Walking Into the Great Himalayan National Park — No Guides, No Glamping, Just 1,171 km² of Wilderness
The Gate at Gushaini
The GHNP entrance is at Gushaini, a small village in the Tirthan Valley, about 60 km from Kullu town. You can't just walk in. You need a permit from the park office, and you need a guide — not because the trails are confusing (they are), but because bears and leopards are real, and the park authorities are serious about both human and animal safety.
The permit costs ₹50 for Indians, ₹200 for foreigners. The guide costs ₹800-1,200 per day. Your guide will be a local from Tirthan — someone who grew up on the edge of this forest, who can identify a Western Tragopan by its call and knows which ridge the Himalayan brown bear crosses in October.
What You're Walking Into
The Great Himalayan National Park covers 1,171 km² of the Western Himalayas, ranging from 1,500 to 6,000 metres altitude. It was designated a UNESCO World Heritage Site in 2014 — the only national park in Himachal with that status. The park has no roads. No permanent structures except a few stone shelters at camping points. No cellphone signal past the first hour of walking.
The biodiversity is staggering: 375 fauna species including the snow leopard, Himalayan brown bear, Himalayan tahr, blue sheep, musk deer, Western Tragopan (one of the world's rarest pheasants), Himalayan monal (Himachal's state bird, whose iridescent feathers flash like liquid metal in sunlight), and over 200 species of birds.
The Tirthan Valley Trek
The most accessible trek runs along the Tirthan River — the river that gives the valley its name. The trail follows the river upstream through dense forests of oak, maple, horse chestnut, and blue pine. In spring (April-May), the forest floor is carpeted with primrose, violet, and wild strawberry. In autumn (September-October), the maples turn a red so vivid it looks artificial.
By the second day of walking, you've left all signs of civilization behind. The river narrows. The valley steepens. Your guide points out pug marks in the mud — common leopard, probably from last night.
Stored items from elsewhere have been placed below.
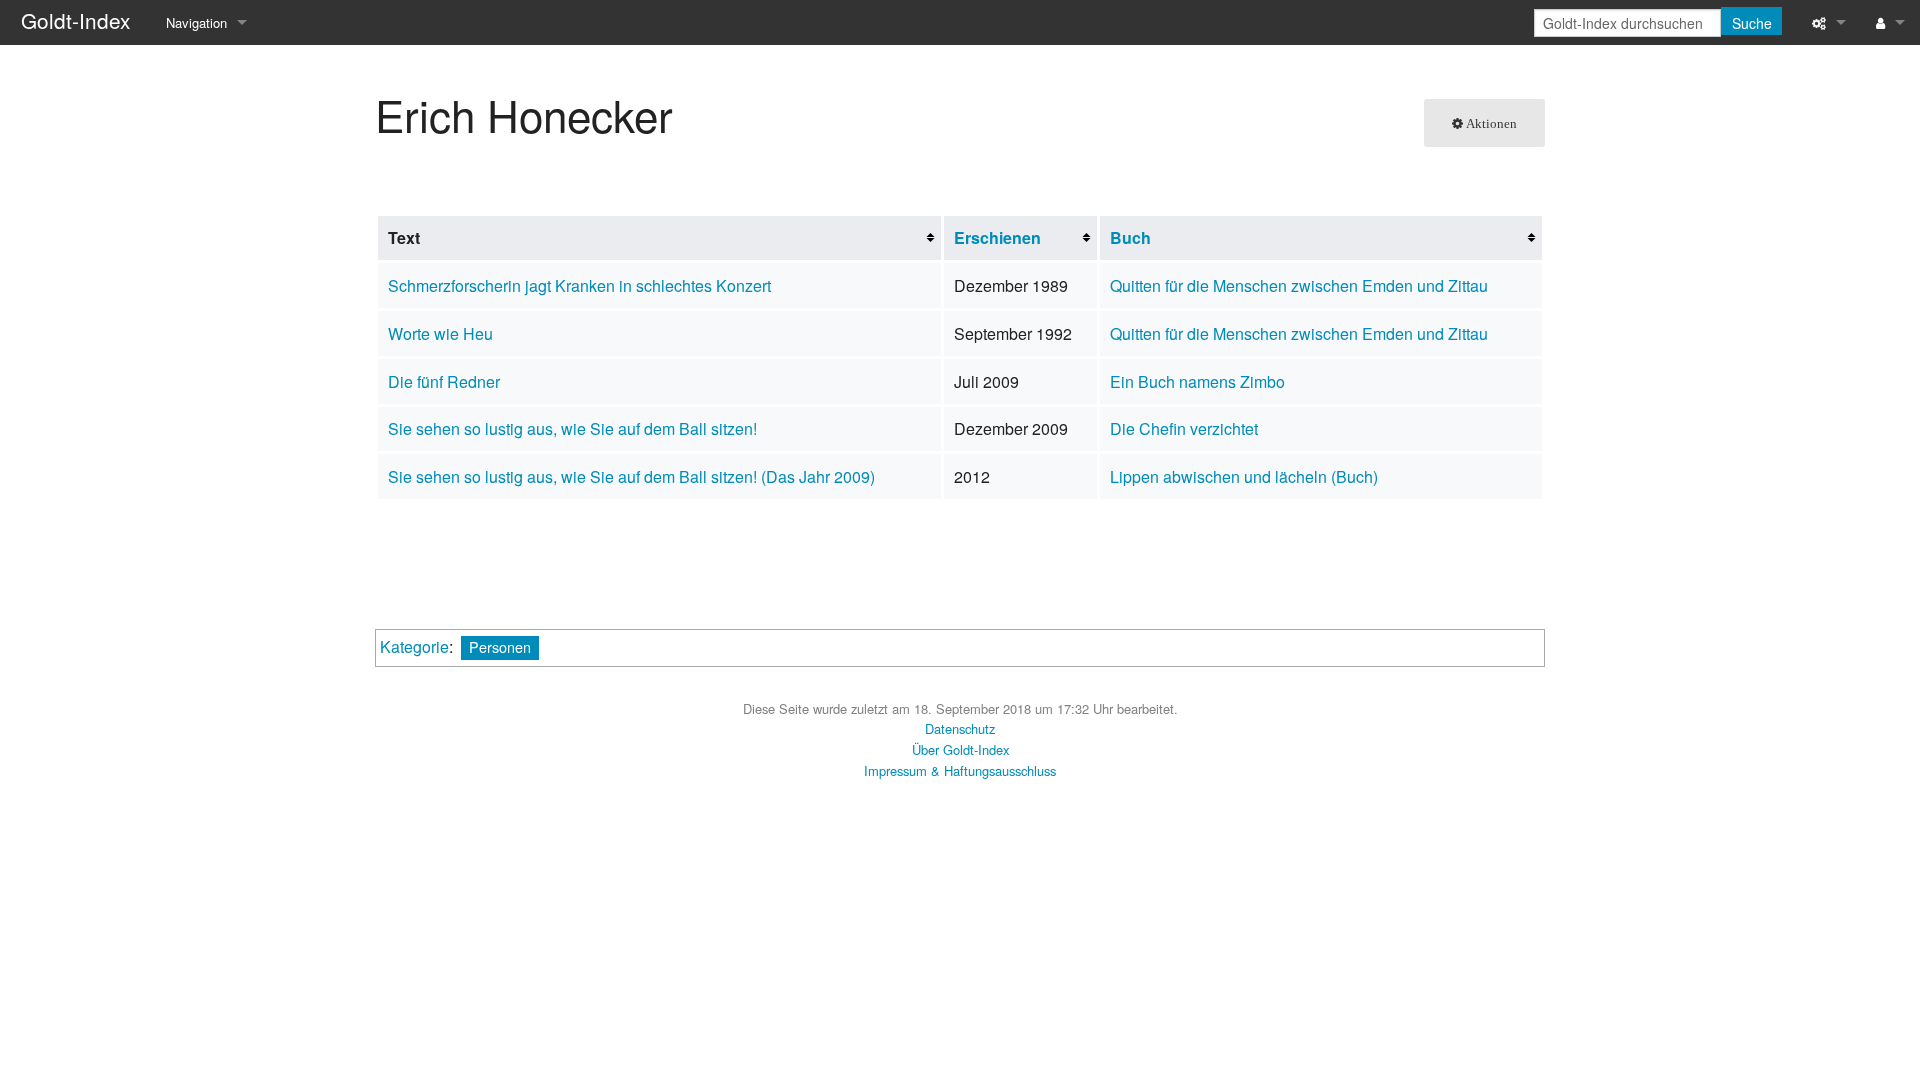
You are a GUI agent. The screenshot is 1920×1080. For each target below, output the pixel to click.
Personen (500, 646)
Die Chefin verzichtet (1184, 428)
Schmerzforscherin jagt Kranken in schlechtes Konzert (579, 285)
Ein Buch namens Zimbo (1197, 381)
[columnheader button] (1021, 238)
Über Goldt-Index (960, 749)
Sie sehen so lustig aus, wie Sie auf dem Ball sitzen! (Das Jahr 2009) (631, 476)
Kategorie (414, 646)
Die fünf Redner (444, 381)
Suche (1752, 23)
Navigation (196, 22)
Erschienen (997, 237)
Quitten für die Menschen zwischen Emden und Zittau (1299, 285)
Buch (1130, 237)
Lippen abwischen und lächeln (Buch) (1244, 476)
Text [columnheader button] (404, 237)
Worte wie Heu (440, 333)
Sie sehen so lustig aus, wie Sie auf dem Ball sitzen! (572, 428)
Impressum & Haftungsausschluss (960, 770)
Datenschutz (960, 728)
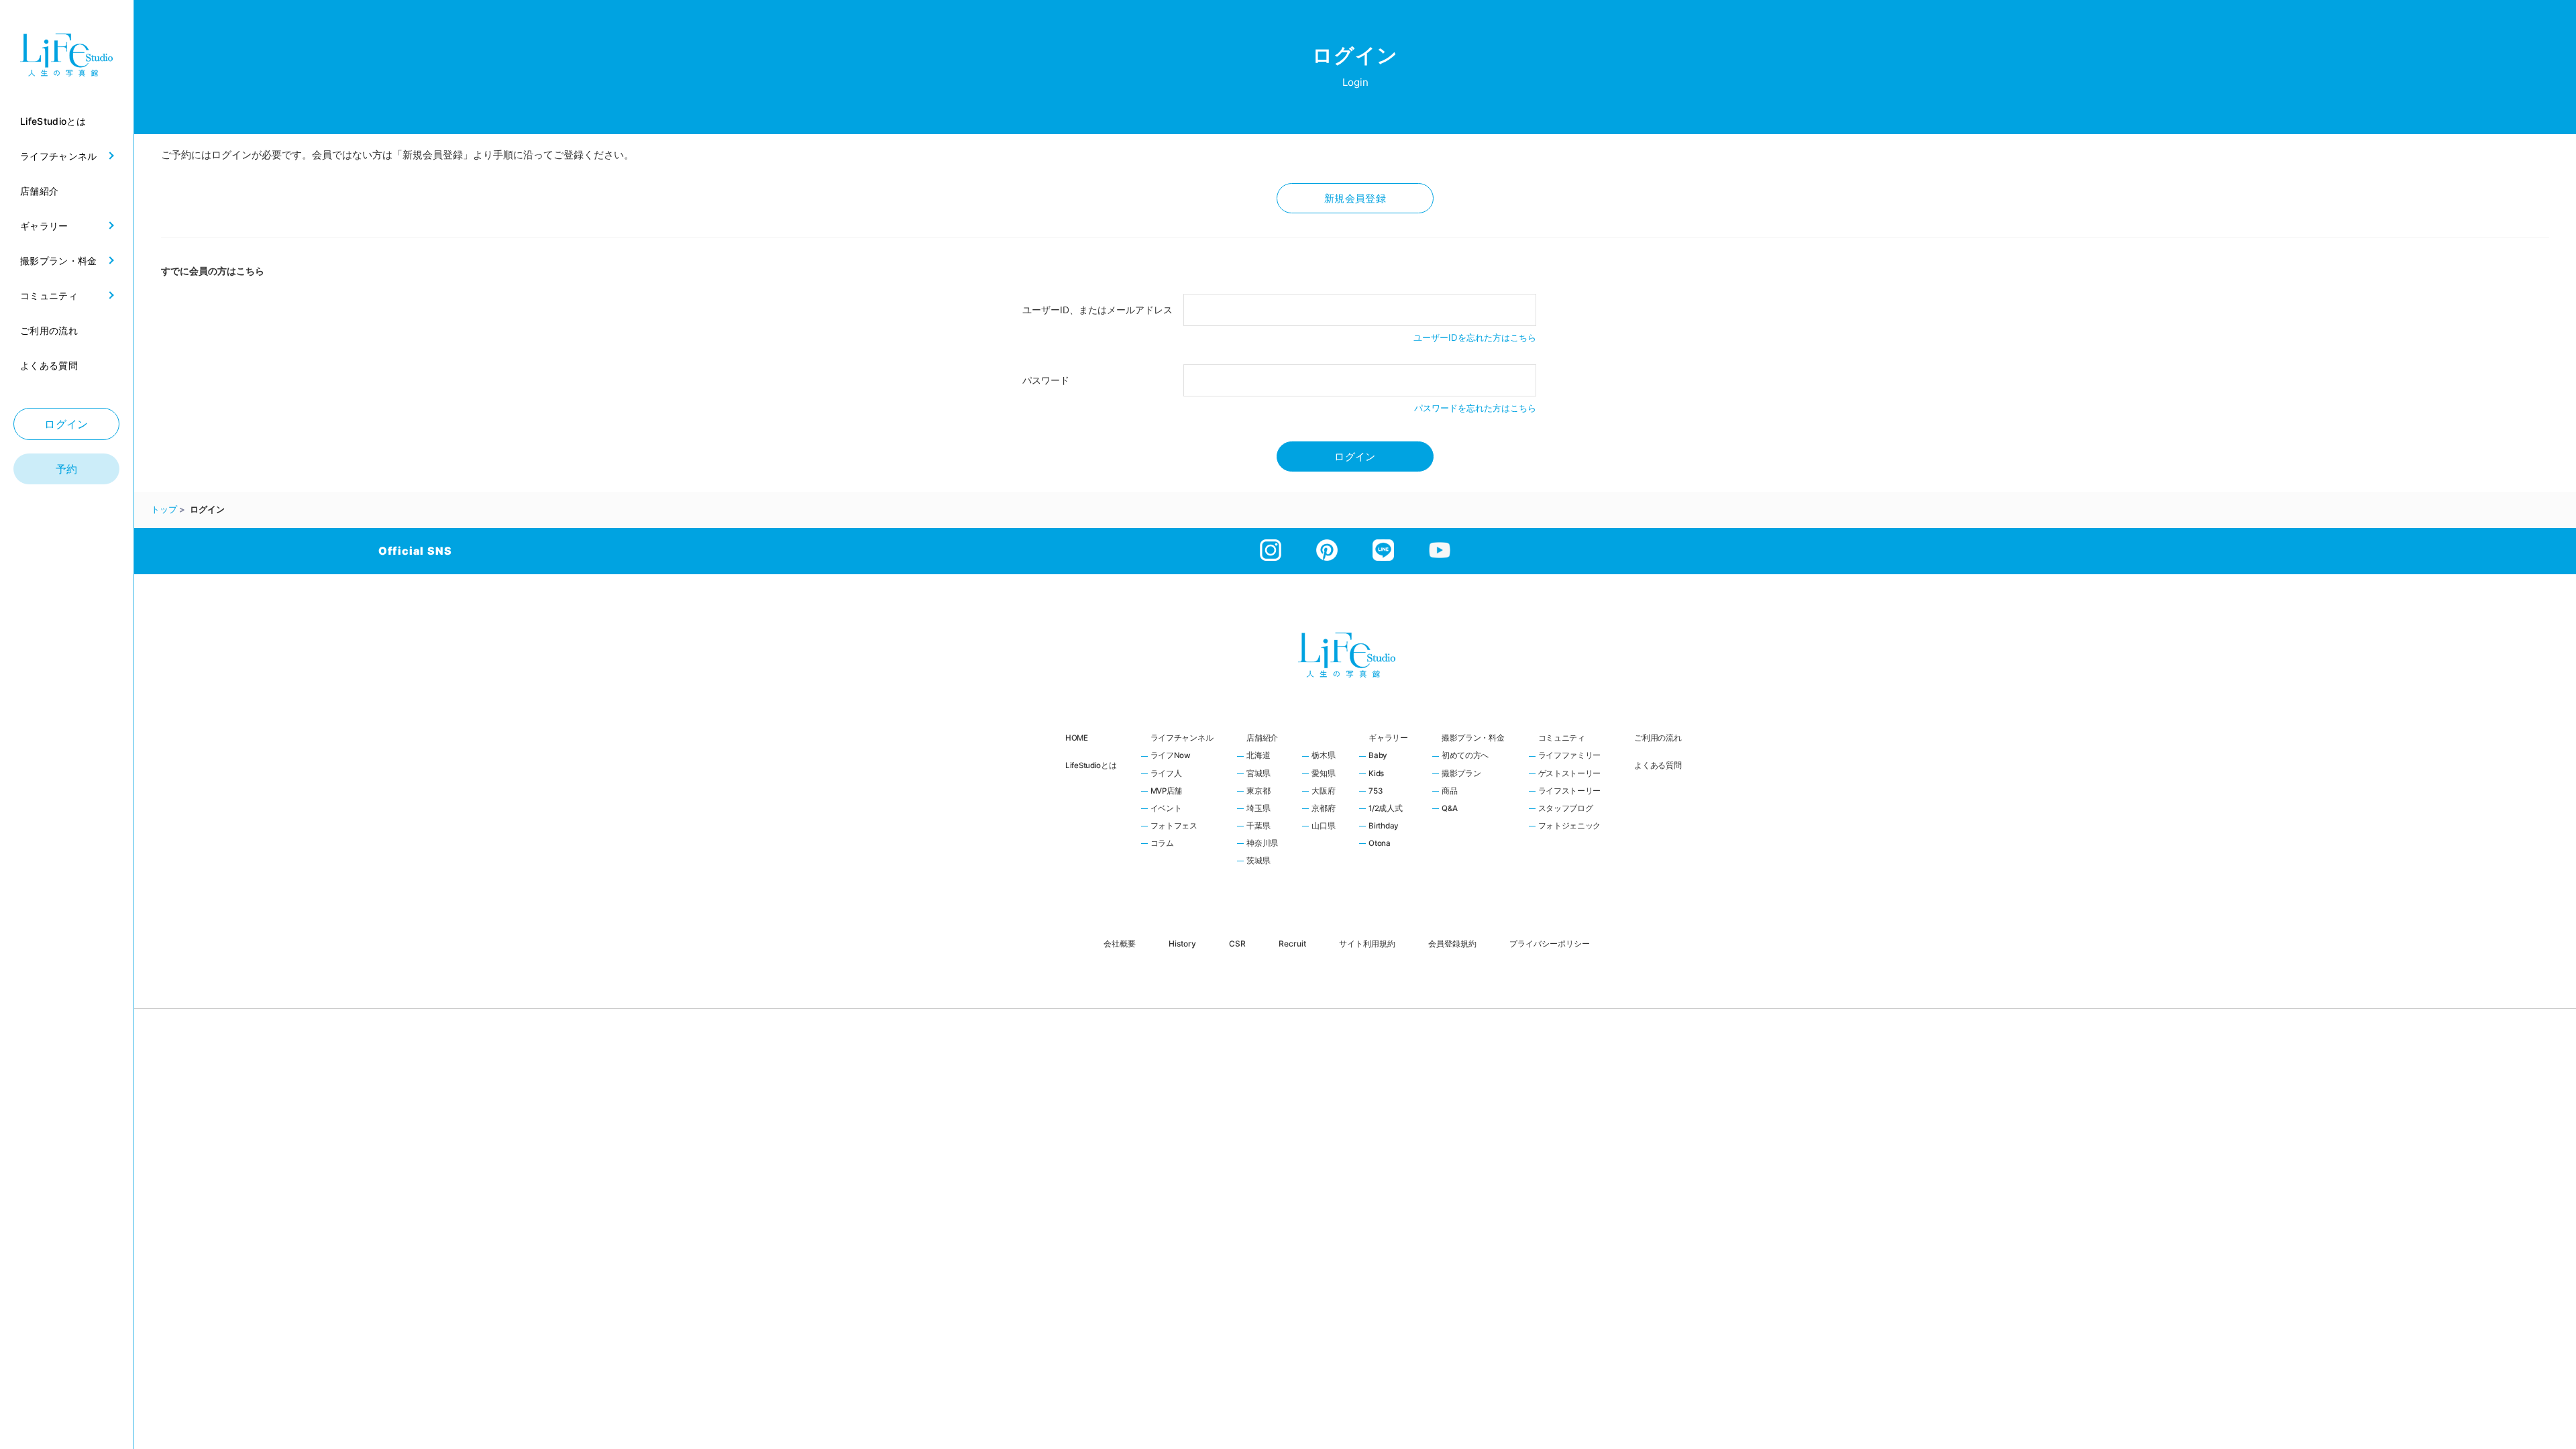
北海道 (1258, 756)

A troop of langurs crashes through the canopy above, scattering leaves. The only sounds are water, wind, and birds.
The camping points are basic: flat ground near the river, a fire ring made of stones, and the most spectacular night sky you will ever see. At 3,000 metres, with zero light pollution and dry autumn air, the Milky Way isn't a faint smudge — it's a river of light that casts shadows.
The Rolla and Sainj Valleys
Deeper treks penetrate into the Sainj and Jiwa valleys, reaching alpine meadows at 3,500-4,000 metres. These are multi-day expeditions — 5 to 8 days — where you carry everything and camp above the tree line. The meadows are called thach locally, and Gaddi shepherds graze their flocks here in summer. You might share your campsite with a Gaddi family and their 200 goats.
These are the zones where snow leopard sightings happen. Not often — maybe a few times a year — but the camera traps installed by the Wildlife Institute of India regularly capture them. Your guide will show you scrape marks on rocks — territorial markings left by male snow leopards. The knowledge that one might be watching you from the cliff above adds a particular electricity to the walk.
Tirthan Valley Outside the Park
The Tirthan Valley itself, outside the park boundary, is one of Himachal's best-kept secrets. The river is crystal clear — one of the last undammed rivers in the state — and famous for brown trout fishing (catch-and-release only, license required). Village guesthouses run by local families offer rooms for ₹800-1,500 per night, home-cooked meals of rajma-chawal and fresh trout, and a silence that city-dwellers find physically disorienting.
The village of Jibhi, nearby, has become trendy with backpackers in recent years. But Tirthan — specifically the stretch from Gushaini to Rolla — remains quiet. Come in October when the valley turns gold and the river runs low and clear. Walk into the park. Stay three days. Come out different.